Schedule 3 of the bill will operate in concert with the amendments in schedule 2 and limits appeals against judgements by the Federal Magistrates Court and the Federal Court that make an order or refuse to make an order to extend time to apply for judicial review of migration decisions. Again, it is about limiting the opportunities for abuse and discouraging unsuccessful applicants from continuing a fruitless process not of trying to address the substantive matters, because they know they will not be successful, but simply using the system to seek to stay in the country for longer periods of time. There is a strong incentive for clients to litigate in order to extend their period of stay. As I said earlier, it increases the possibility of them extending their networks and their relationships to make it more difficult for the MRT or the RRT to make adverse decisions, when these people would otherwise be unsuccessful applicants.

There is some very good data on this, which, interestingly, clearly points towards abuse in those areas. Appeal rates in immigration portfolios, as you would expect, are very high. They are exceptionally high. In 2006-07, it was 78 per cent. So, of the 2,205 applications, there were 1,713 with adverse RRT decisions. The evidence is that people want to appeal. They are very rarely happy with the decisions made by those bodies and want to appeal, and they continue to appeal and use every legal mechanism they have available to them. Interestingly, though, they have a very low success rate. In fact, the minister has a very high success rate. The minister wins appeals in over 90 per cent of cases. That is a clear indication that there was really no chance in the first place that they were going to get an overturned decision. But I do not believe that that was ever their intent. They probably very clearly understood that they were not going to get one but wanted to go down that path anyway merely for the luxury of the extension of time. That is not the way our system is meant to operate; it is not the way it is designed to be. We need a streamlined, efficient and economical system that, as I said earlier in my remarks, provides justice and does the right thing by migrants to this country but is also balanced with what is just, fair and right for Australia and its citizens and what we need as a country. So I am very supportive of these changes.

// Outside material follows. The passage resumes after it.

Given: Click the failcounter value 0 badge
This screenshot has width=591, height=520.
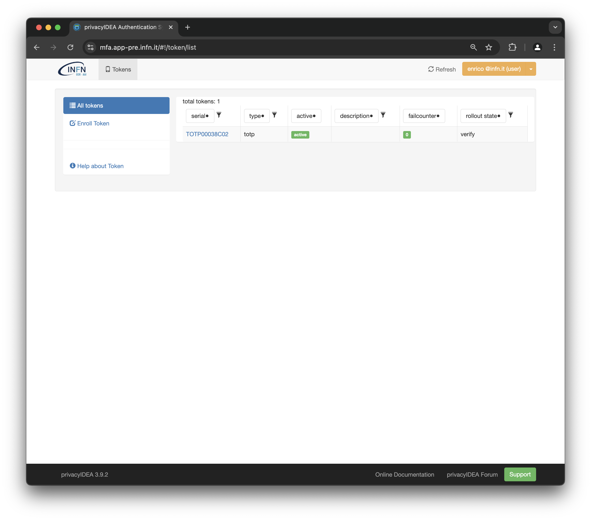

In summary, there are a number of very important provisions in this bill. It clarifies and enhances matters in relation to merits and judicial review of migration decisions, which I think is important and needs to happen. It also clarifies the Migration Review Tribunal and the Refugee Review Tribunal in terms of seeking oral submissions from third parties or by written invitation—giving effect to the original policy intention before the Federal Court’s decision in SZKTI v Minister for Immigration and Citizenship. It reinstates the effective and uniform time limits for applying for judicial review of migration decisions and clarifies that the 35-day time limit commences not from the time of notification but from the time the decision is made. It also places effective time limits on unsuccessful applicants so as not to take advantage of delay for delay’s sake. Very importantly, it gives broad discretion to extend time where that is considered to be necessary in the interests of administrative justice. There are also a range of good quality amendments to ensure the immigration processes in this country are fair, effective, efficient and, I believe, in the interests of all Australians. I commend the bill to the House.